BRIEF 1:
According to the Site U1366 extract, what is the mean P-wave velocity value?
BRIEF 2:
From the Site U1366 extract, copy the passage starting at "In Hole U1366C, NGR" and ending at "cm in length.".
··· SOURCE EXTRACT
In Hole U1366C, NGR counts in lithologic Unit II are featureless, consistent with core disturbance (Fig. F16). The spatial resolution of NGR is ~12 cm, and the observed ringing of values in Holes U1366D and U1366E is due to by edge effects caused by whole-round sampling prior to WRMSL and NGR measurements. Measured whole rounds from these holes are generally only 10 cm in length.

P-wave velocity

Measurements of P-wave velocity at Site U1366 were determined from measurements on sediment whole cores and mass/volume measurements on discrete samples from the working halves of sediment split cores (see “Physical properties” in the “Methods” chapter [Expedition 329 Scientists, 2011a]). In general, discrete measurements are somewhat higher than whole-core measurements; this difference is attributed to incomplete saturation of the sediment (Fig. F18). The mean value is 1520 m/s (close to the compressional velocity of water) (Fig. F18B). In Hole U1366C, there is a slight shift to higher values in lithologic Unit II relative to Unit I, but this is likely due to core disturbance that was observed below ~15 mbsf. In Holes U1366D and U1366F, the greater apparent scatter is an artifact caused by edge effects, as these measurements were made after whole-round sampling for biogeochemistry and microbiology.
······
··· DATASET EXTRACT
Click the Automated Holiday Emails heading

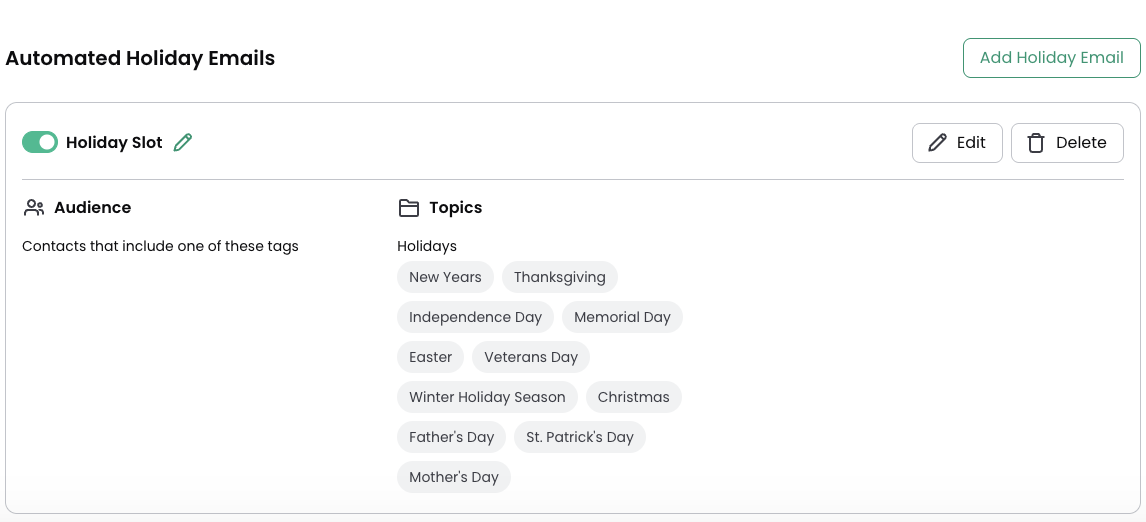click(x=140, y=58)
······
TASK RESULT 1:
1520 m/s

TASK RESULT 2:
In Hole U1366C, NGR counts in lithologic Unit II are featureless, consistent with core disturbance (Fig. F16). The spatial resolution of NGR is ~12 cm, and the observed ringing of values in Holes U1366D and U1366E is due to by edge effects caused by whole-round sampling prior to WRMSL and NGR measurements. Measured whole rounds from these holes are generally only 10 cm in length.